Sound is an integral part of the performance, Morris and Tsai spoke a lot about the many different kinds of audio presented in the film and the different languages and forms they come in. Morris stressed that she tries to take the literal meaning from sounds.

Extensive discussion revolved around the visual elements and how they appear recognizable but also out of reach. Morris noted that she wanted to emphasize the nonsensical elements of some of the images. She said that she felt impressed with her community’s resilience and the ability of Black Americans to continue to thrive in the face of adversity.

Morris spoke about how the title, Black Spring, comes partially from a video at the end of the film of a Black woman playing with her hair and images of a black coil. The coils are pulled apart, but then they bounce back.

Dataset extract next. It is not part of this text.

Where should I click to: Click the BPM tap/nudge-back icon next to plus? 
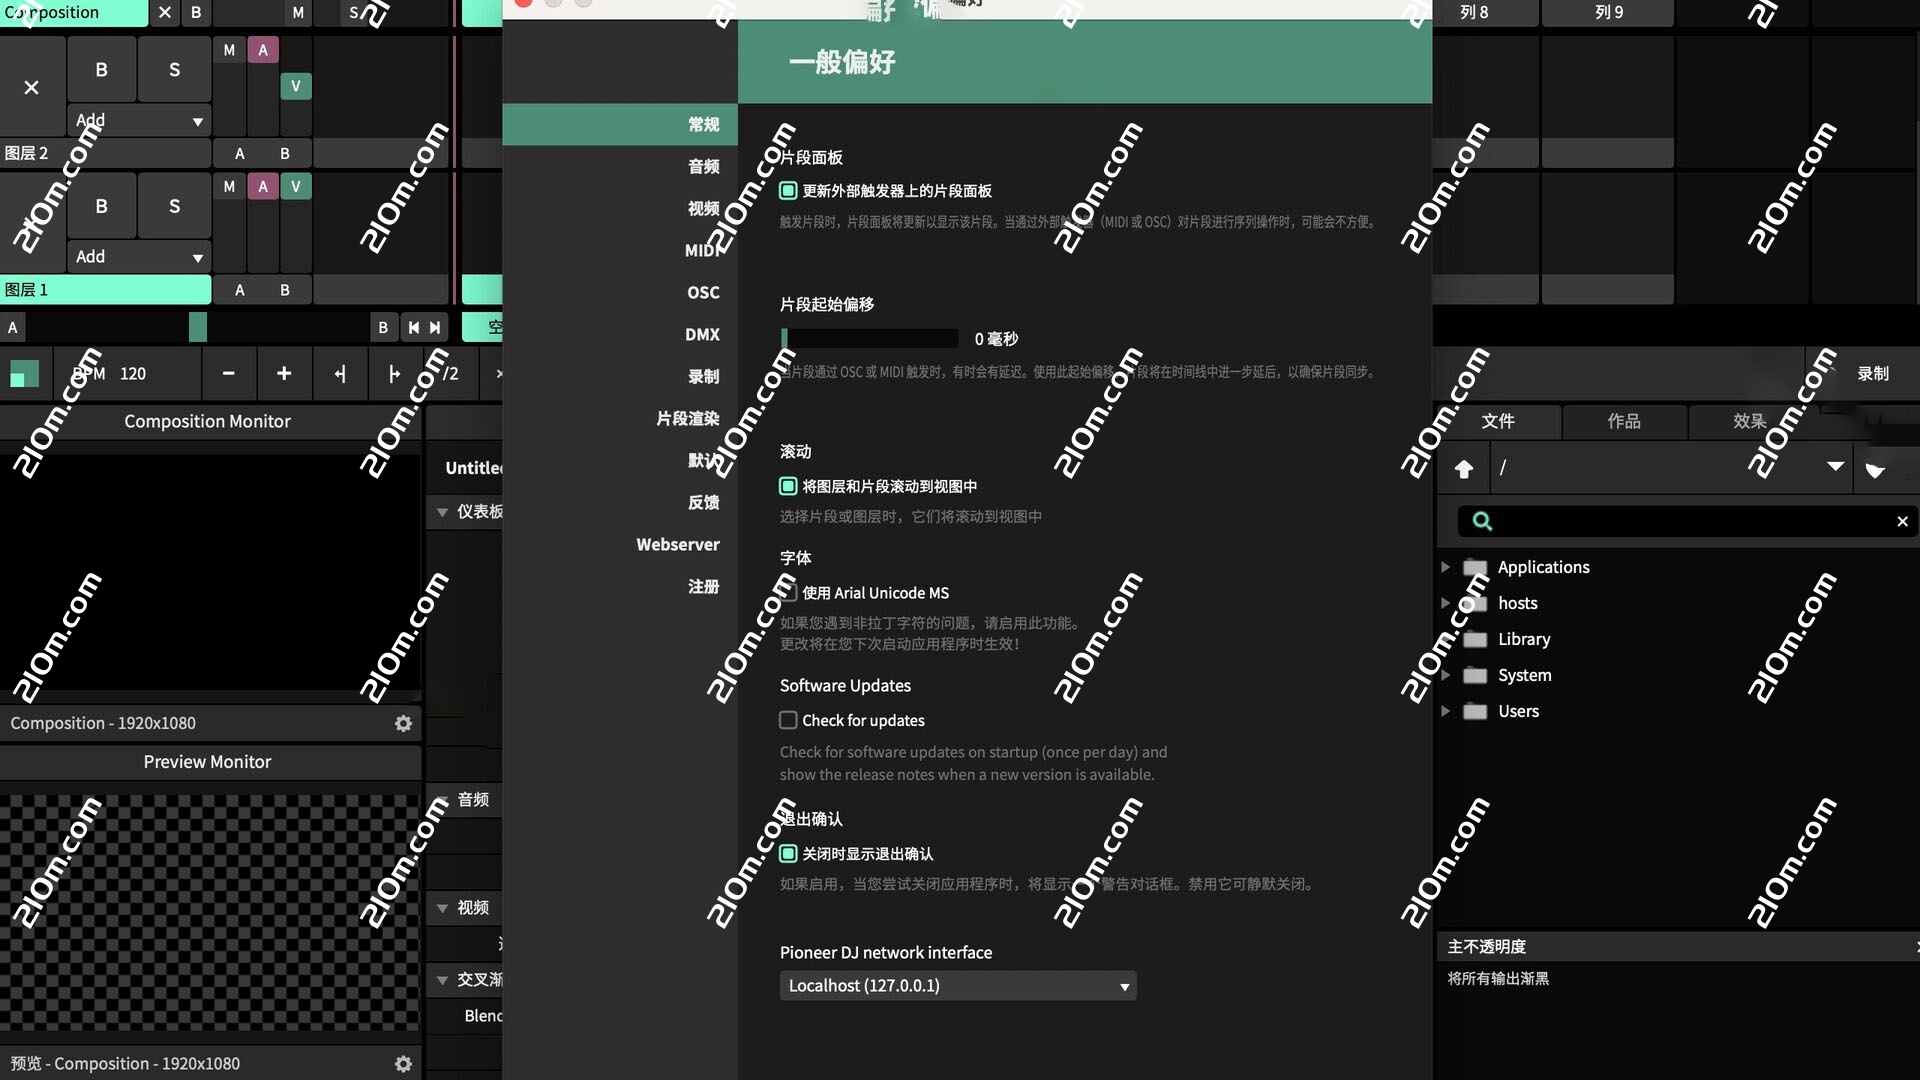[340, 374]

The film contains a constant reference to a “close call,” with images and videos of people who survive terrible encounters. Morris said that the issue is more than the loss of life, it is also about the psychological torture and about how Black Americans continue to rise despite those challenges. She said that she wants to imagine what could happen if the limitations Black Americans face didn’t exist.

“I wanted to give people a hope and a sense of purpose so that they can continue to fight the good fight,” Morris said before the event. “Not just fight but also have hope and a great deal of pride and a sense of self as we continue to advocate for human rights and freedom for all and democracy for all.”